In the narrative of Röhm and Haas branding, the Plexiglas sunscreen functioned as a kind of material signage displaying the company’s product on its most conspicuous surface – the facade. Thus, the display of Plexiglas enabled a connection with the public. When the Röhm and Haas building was being designed, theories on how architecture and the built environment affected the human subject were numerous and influential: these included Reyner Banham’s 1955 The New Brutalism, Jane Jacobs’s 1961 The Death and Life of Great American Cities, Steen Eiler Rasmussen’s 1964 Experiencing Architecture, and Aldo Rossi’s 1966 The Architecture of the City, among others. Experiencing Architecture, for example, considered the psychology of art. Universal concepts like spatial relationships, volume, and contrasting effects of solids and cavities, scale and proportion, were the means to achieve empathy in modernism. Aesthetics in this vein was not about style but about how everyone, inclusively, could relate to and experience architecture.
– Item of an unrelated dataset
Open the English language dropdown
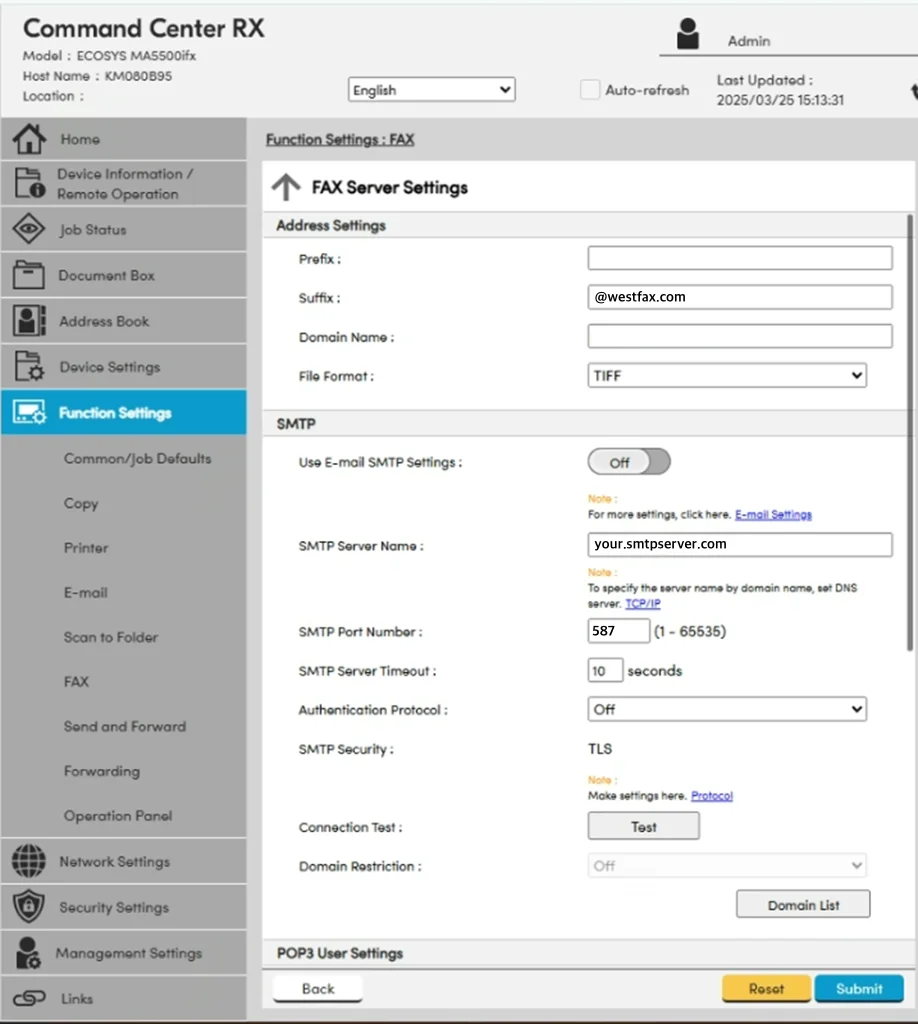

This was very much in line with not only Belluschi’s convictions about humanistic concerns in architecture but the emerging practice of branding, which aims to make emotional connections to people.

Artist György Kepes designed fifteen Plexiglas chandeliers for the Röhm and Haas building lobbies. Röhm and Haas Collection, Chemical Heritage Foundation, photo by Charles Locke © Ezra Stoller/Esto.

Artist György Kepes designed fifteen Plexiglas chandeliers for the Röhm and Haas building lobbies. Röhm and Haas Collection, Chemical Heritage Foundation, photo by Charles Locke © Ezra Stoller/Esto.

Röhm and Haas’s prominent site had clear sight lines to the colonial landmark, Independence Hall, on the lower left. Courtesy of Science History Institute, Röhm and Haas Company Archives.

Röhm and Haas’s prominent site had clear sight lines to the colonial landmark, Independence Hall, on the lower left. Courtesy of Science History Institute, Röhm and Haas Company Archives.

FOOTNOTES:

3.Meeting minutes dated 12 June 1962, referring to Pietro Belluschi: ‘He said that somehow the scale of Independence Hall should be introduced into the tower.’ Design meeting with Dean Pietro Belluschi, Alexander Ewing, Martin Gordon, and Alexander Toland (last three of the George M. Ewing Co.) at MIT, p.1. Belluschi Collection, Syracuse University, Special Collections Research Center.

4. Memo, Alec Ewing to Andy Jarvis, p.2.

5.Architectural Record, vol.139, January 1966, pp.141–48.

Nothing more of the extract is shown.